Don’t call it a community
As a community leader in the marketing industry, I often find myself interrupting conversations with colleagues, peers, and clients to ask for clarification. “When you say you want to build a community, what do you mean exactly?” And I get a wide range of responses. Sometimes they mean “the local, geographic sense of community” or more often, “our community of followers on social.”
In order to have a real conversation about how or why to build community, it’s helpful to step back and define what exactly we mean by that. Let’s refer to the definition of community from a few leaders I admire in the field:
Carrie Melissa Jones and Charles H. Vogl (Building Brand Communities): “a group of people who share mutual concern for one another”
Gina Bianchini (Mighty Networks): “a group of people going deep to master something interesting together”
Bailey Richardson, Kevin Huynh, and Kai Elmer Sotto (Get Together): “groups of people who keep coming together over what they care about”
Most of the time, what marketers are talking about when we say “community” is actually an audience — a group of people who follow your brand on Instagram or sign up for your email list. While these individuals may all share an interest in your content, they have no relationship with each other. No mutual concern. No coming together.
I’m not here to argue that audiences have no value. They sit at the top of your marketing funnel and without them, you’d have nobody to purchase your products or services.

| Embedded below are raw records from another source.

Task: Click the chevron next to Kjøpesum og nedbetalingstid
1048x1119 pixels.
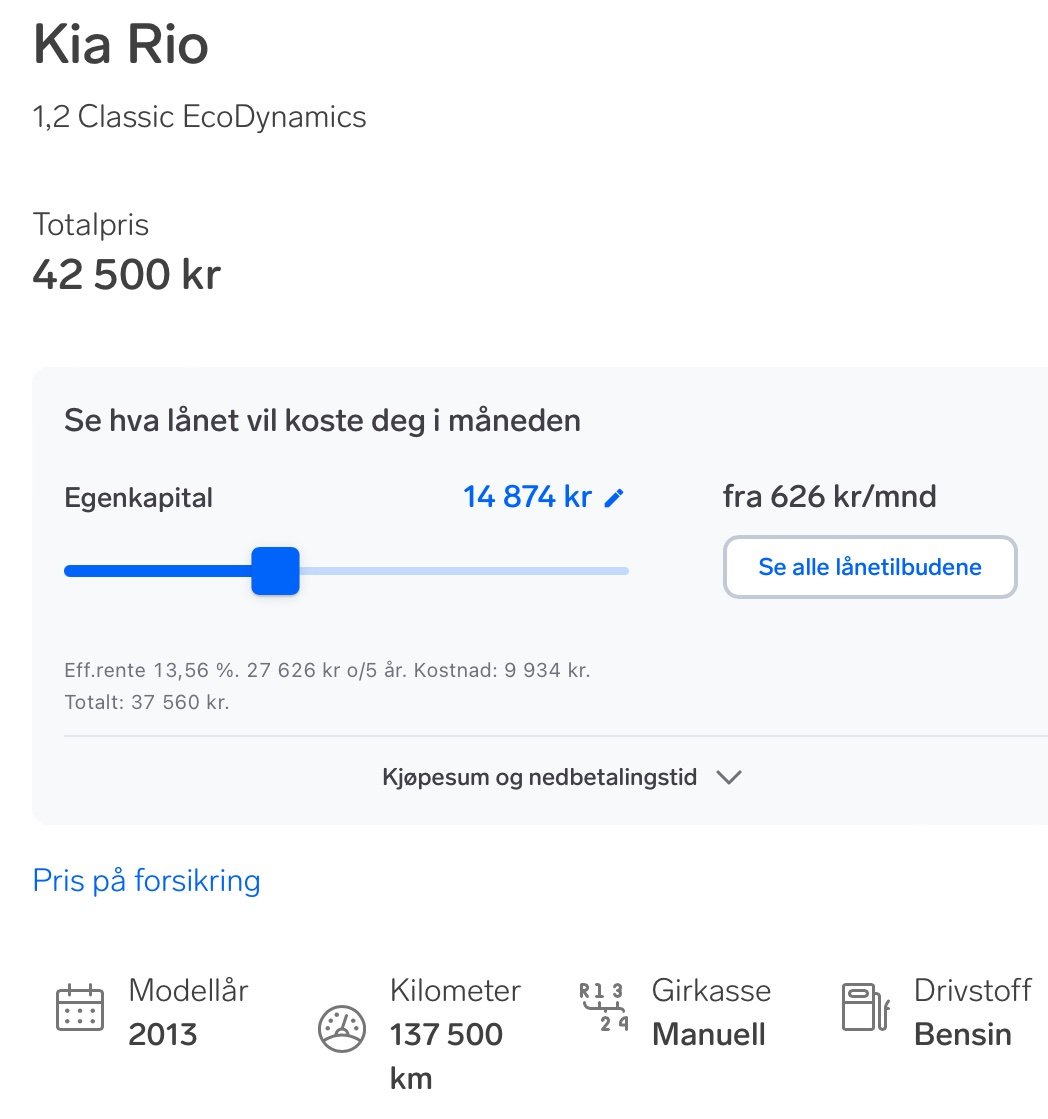Action: coord(729,777)
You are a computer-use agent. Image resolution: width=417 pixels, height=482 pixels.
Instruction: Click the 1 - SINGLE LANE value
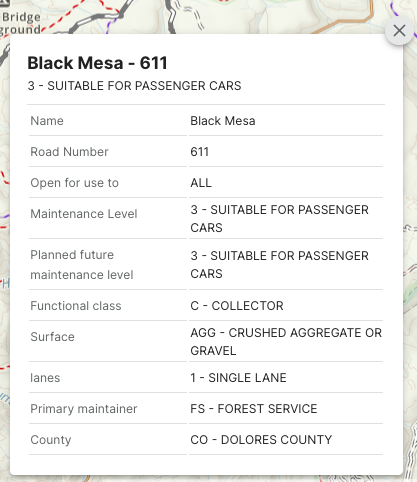(x=238, y=378)
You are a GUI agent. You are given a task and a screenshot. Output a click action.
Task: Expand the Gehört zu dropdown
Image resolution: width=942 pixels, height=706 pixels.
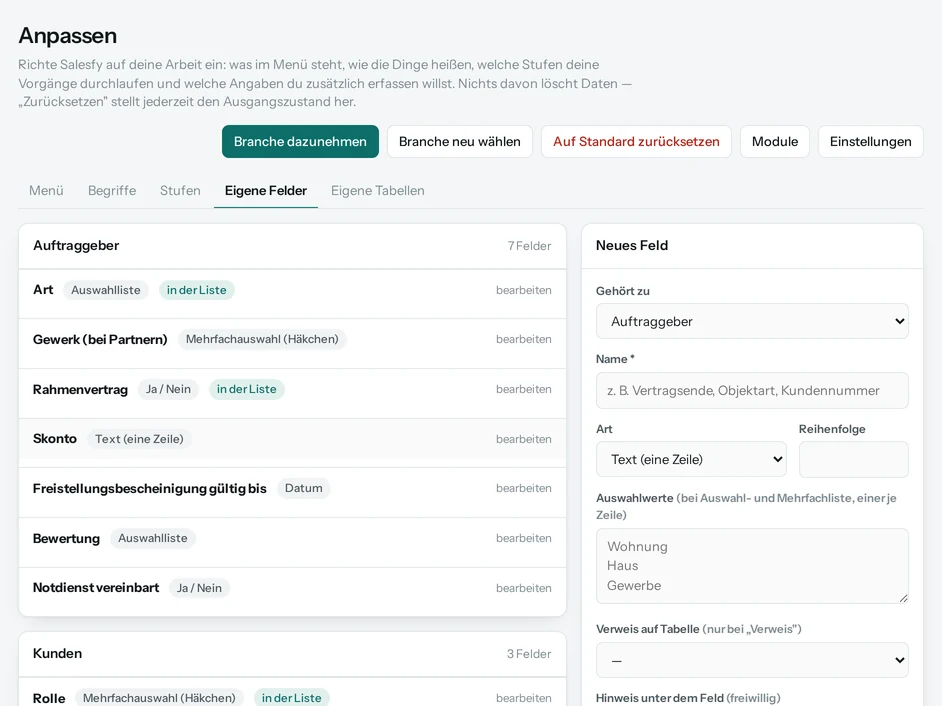(752, 321)
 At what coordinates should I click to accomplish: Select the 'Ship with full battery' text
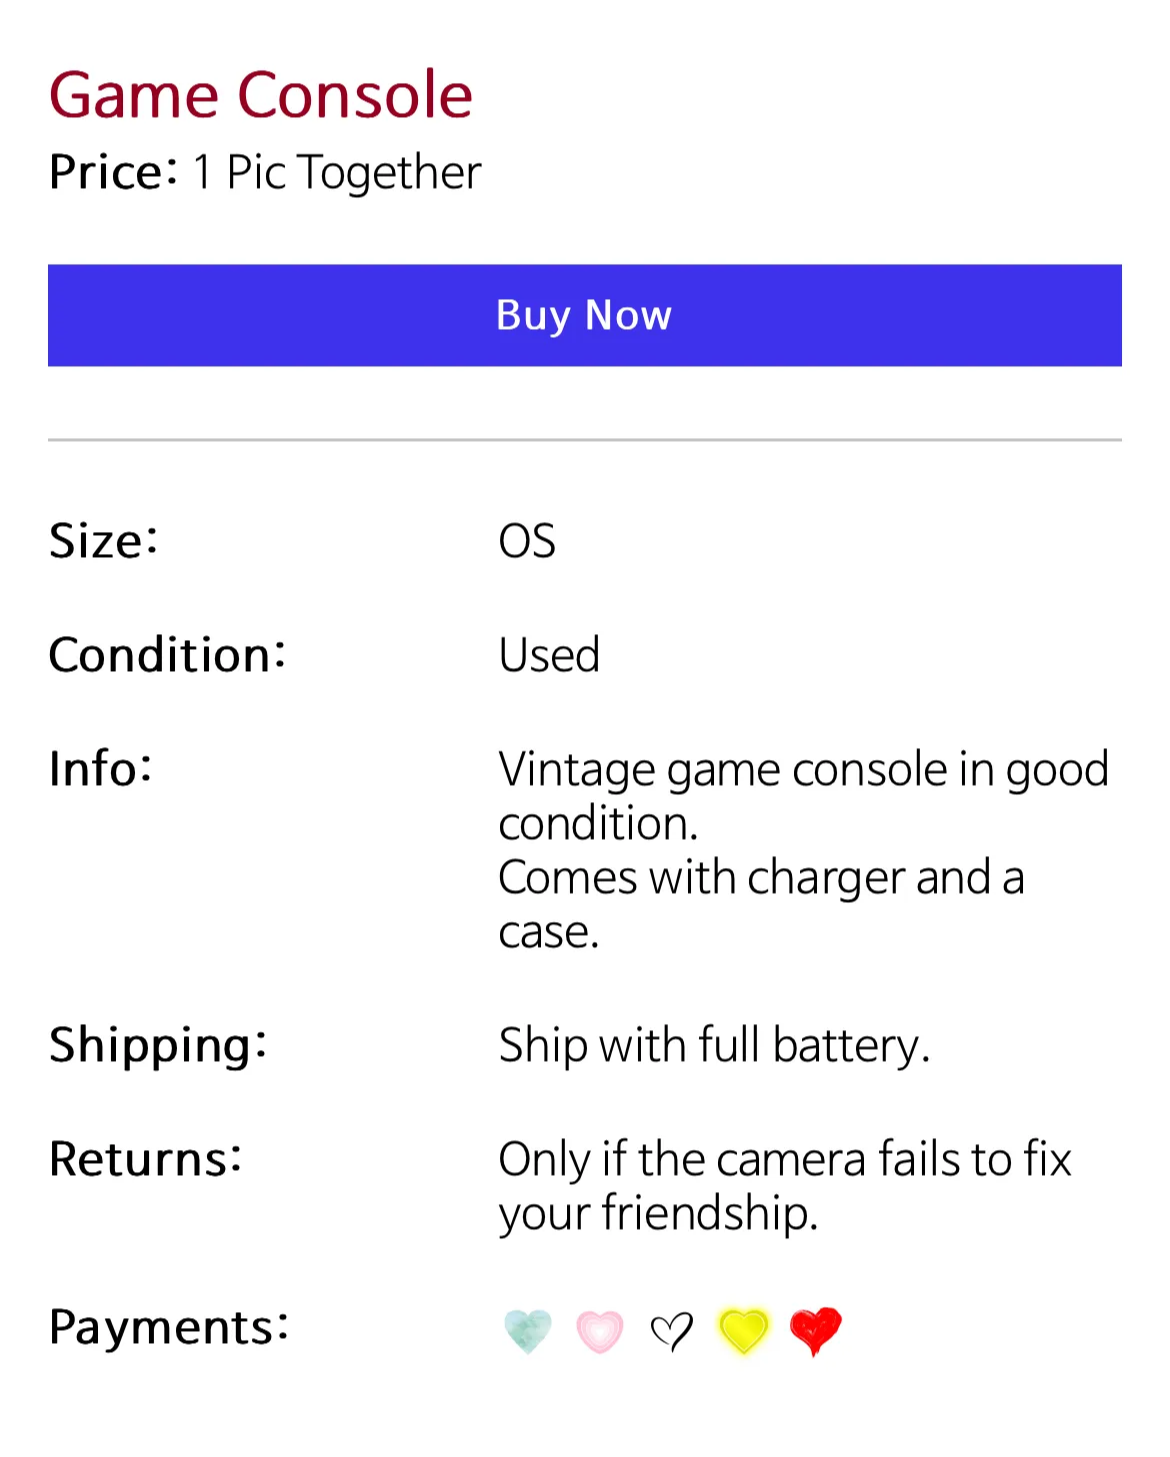click(714, 1045)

But the strategies for growing an audience and building a brand community are quite different.
Building community requires turning typical marketing funnels on their head. Instead of starting with a broad audience and narrowing as potential customers move from consideration to purchase, we start small and seek to serve a core group of deeply invested founding members, who will then help us scale. As a community builder, your role is to connect individuals — often manually, especially at first — who have common interests or goals so they can explore or achieve something together, in the process forming lasting relationships that keep them coming back to your community and bringing their friends.
Forging a community from an audience isn’t impossible, but it requires a commitment to developing personal connections where they don’t yet exist — first between yourself as the creator/brand and your followers/customers, and then among those followers. You have to spend time, one-on-one, understanding why each person is there. Who are your followers as individuals? What keeps them up at night? What gets them up in the morning? What do they hope to gain from being part of your community? And what (if anything) are they willing to give?
When someone decides to follow you on Instagram, they’re not signing up for anything more than seeing your photos in their feed. Their presence isn’t contingent upon participation. For a community to truly be a community, its members must interact with each other, care for each other, and be willing to give something of themselves in order to learn from each other.
Building a real community requires time, effort, and shift in perspective for many marketers, but the benefits abound.
The Minted Artist community is one of the most vibrant brand communities I’ve had the pleasure to help grow, and it began with an inefficient, time-intensive, personal commitment from Mariam Naficy, the brand’s Founder & CEO, to forming individual relationships with every early member. To this day, Mariam hosts Minted Meet-ups (initially in person, now virtually) with small groups of artists in cities across the country and around the world to connect over coffee.
This commitment to understanding Minted artists as whole people has persisted throughout the brand and community’s growth, and is a differentiator for the platform — driving brand loyalty among artists who have plenty of options to take their work elsewhere, and a desire to help each other improve even while in direct competition to have their designs selected and sold. For Minted, it isn’t hard to understand why an engaged artist community would be valuable — after all, these independent artists supply the designs for nearly every product sold by the company.
When you’re launching a new venture, there’s also less downside to investing your time in one-on-one conversations — in fact, it’s exactly how you should spend your time. And if you continue to nurture those relationships as you grow, they can form the basis of a community on which to build your brand. But brands built with community at their core are few and far between, and for most, it’s difficult to justify the painstaking process of building a community later in their journey.
When a marketing team at a more mature company has to choose between paying for Instagram ads or building a community to acquire new customers , you can guess which tactic is better suited to hit their Q1 targets. And there’s no shame in that. Where brands set themselves and their “communities” up to fail, is when they approach community building as another short-term marketing strategy.
This isn’t to excuse community teams and programs from being required to measure and deliver results, especially to their members, but it’s often unrealistic to expect those results to align with short-term business goals. Instead, invest in community for its long-term benefits — to make your brand more resilient and innovative by building with rather than for your customers.
There aren’t any shortcuts to forming the personal relationships that set the foundation of your community, but strong relationships are the key to sustainability and scalability. Start by identifying and empowering a core group of allies who are invested in your community’s success. These allies will then recruit new members, model desired behaviors, defend you against detractors, and provide valuable feedback to you and your team. Their contributions will spark the network effects that make real brand communities so powerful and sought after.
As it turns out, in a digital-first, highly-networked world, unscalable personal relationships are the key to a community that scales.